Peu de gens savent qu'au moment où la Seconde Guerre mondiale se terminait, Montréal fut à l'avant-garde de la recherche scientifique dans le domaine du nucléaire et contribua à mettre fin à cette guerre par sa contribution au projet Manhattan.

Commençons par ces cinq demandes de brevets soumises, en 1939, en France, en Grande-Bretagne et aux États-Unis, par Joliot, Prix Nobel, et ses coéquipiers Alban et Kowalski. Ces demandes portent à la fois sur l'utilisation de l'énergie nucléaire pour la production d'électricité et sur la conception d'une bombe atomique. La demande pour la production d'électricité à partir de l'énergie nucléaire fut d'ailleurs rejetée par le U.S. Patent Office : « not to give undue advantage to the French » !

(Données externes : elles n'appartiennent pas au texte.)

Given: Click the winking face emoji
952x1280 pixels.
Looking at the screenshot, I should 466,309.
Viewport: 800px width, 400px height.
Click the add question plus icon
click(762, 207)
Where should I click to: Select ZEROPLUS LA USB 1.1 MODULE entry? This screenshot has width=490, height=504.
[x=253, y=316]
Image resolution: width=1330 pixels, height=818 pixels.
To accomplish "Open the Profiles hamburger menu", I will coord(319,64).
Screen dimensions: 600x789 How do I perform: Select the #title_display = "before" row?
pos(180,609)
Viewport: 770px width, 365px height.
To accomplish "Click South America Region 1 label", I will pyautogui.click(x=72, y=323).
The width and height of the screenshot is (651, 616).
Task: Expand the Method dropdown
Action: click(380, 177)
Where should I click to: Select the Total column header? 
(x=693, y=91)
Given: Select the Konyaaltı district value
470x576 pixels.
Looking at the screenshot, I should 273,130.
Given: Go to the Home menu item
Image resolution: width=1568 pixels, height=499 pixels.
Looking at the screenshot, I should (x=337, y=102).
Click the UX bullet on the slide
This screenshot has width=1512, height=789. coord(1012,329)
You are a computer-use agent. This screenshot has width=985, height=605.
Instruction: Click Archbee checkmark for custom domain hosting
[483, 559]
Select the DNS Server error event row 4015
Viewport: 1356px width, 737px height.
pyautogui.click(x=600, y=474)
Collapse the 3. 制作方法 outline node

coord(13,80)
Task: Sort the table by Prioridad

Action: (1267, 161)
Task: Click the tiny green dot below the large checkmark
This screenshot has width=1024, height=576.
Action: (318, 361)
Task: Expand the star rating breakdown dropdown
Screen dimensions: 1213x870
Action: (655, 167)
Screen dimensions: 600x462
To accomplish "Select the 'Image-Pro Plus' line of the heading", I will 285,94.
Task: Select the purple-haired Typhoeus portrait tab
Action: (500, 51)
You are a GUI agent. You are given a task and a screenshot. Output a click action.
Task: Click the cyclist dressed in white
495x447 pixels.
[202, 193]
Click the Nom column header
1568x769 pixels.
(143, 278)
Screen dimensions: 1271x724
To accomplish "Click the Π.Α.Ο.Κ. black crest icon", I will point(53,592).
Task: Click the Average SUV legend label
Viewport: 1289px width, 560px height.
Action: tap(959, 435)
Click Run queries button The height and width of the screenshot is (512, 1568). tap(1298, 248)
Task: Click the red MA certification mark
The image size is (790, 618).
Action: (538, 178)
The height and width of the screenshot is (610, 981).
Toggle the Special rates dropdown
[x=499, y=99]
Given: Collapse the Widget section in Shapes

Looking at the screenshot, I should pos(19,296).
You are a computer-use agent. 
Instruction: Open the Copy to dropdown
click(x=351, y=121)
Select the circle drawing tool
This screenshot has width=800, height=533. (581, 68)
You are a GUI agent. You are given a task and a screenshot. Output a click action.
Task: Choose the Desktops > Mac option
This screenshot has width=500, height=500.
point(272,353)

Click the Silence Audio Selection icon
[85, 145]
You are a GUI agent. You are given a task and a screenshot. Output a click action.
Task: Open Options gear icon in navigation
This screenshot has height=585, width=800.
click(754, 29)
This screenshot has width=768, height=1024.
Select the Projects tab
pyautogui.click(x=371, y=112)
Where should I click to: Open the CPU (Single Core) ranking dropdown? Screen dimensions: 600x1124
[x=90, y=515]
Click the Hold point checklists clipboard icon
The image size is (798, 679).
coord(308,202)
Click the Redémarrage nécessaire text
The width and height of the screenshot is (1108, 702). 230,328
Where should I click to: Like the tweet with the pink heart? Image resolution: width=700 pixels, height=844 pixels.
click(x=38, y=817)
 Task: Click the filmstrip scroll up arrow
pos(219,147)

En 1940, à la suite de l'invasion de la France par l'armée allemande, Alban et Kowalski, naturalisés français, s'échappent vers l'Angleterre, emmenant avec eux les seuls 185 kg d'eau lourde existant dans le monde. Ils rejoignent, à Cambridge, les chercheurs britanniques travaillant sur les applications de l'énergie nucléaire.

En 1942, les chercheurs français et anglais de Cambridge sont transférés à Montréal, se joignant aux Canadiens également en nucléaire ; ils occupent la partie ouest du bâtiment de l'Université de Montréal.

Le physicien français Alban dirige le groupe qui oeuvre à la fois sur le développement d'un explosif nucléaire et sur la conception du réacteur atomique qui, installé plus tard à Chalk River, sera opéré sous la direction de Kowalski. Les travaux sont basés sur les travaux antérieurs de Joliot, Alban et Kowalski et ce premier réacteur de Chalk River utilisera les 185 kg d'eau lourde qui avaient échappé à l'avancée allemande de 1940.

De plus, ce réacteur nucléaire de Chalk River sera le premier de la filière canadienne CANDU de réacteurs nucléaires. À noter que la majorité des centrales nucléaires américaines utiliseront également l'eau lourde comme ralentisseur de neutrons, plutôt que le graphite utilisé par Fermi dans le pilote atomique américain.

En 1943, à la suite de l'entrée en guerre des États-Unis, Churchill et Roosevelt signent l'Accord de Québec, qui se traduit par l'intégration au projet Manhattan du groupe de spécialistes de Montréal dans l'application militaire et civile de l'énergie nucléaire.

D'ailleurs, sur un des murs du bâtiment central de l'Université de Montréal se trouve une plaque qui donne la liste des chercheurs du groupe de Montréal associés au projet Manhattan. Cette plaque a été inaugurée le 17 mai 1962 par le prince Philip d'Angleterre.

Un de ces noms est celui du physicien canadien-français Pierre Demers qui, à 100 ans, est aujourd'hui, en 2015, toujours actif dans la recherche scientifique. Avant de se joindre au groupe de Montréal, le professeur Demers avait travaillé à Paris avec Joliot, Alban et Kowalski et d'autres chercheurs en fission nucléaire.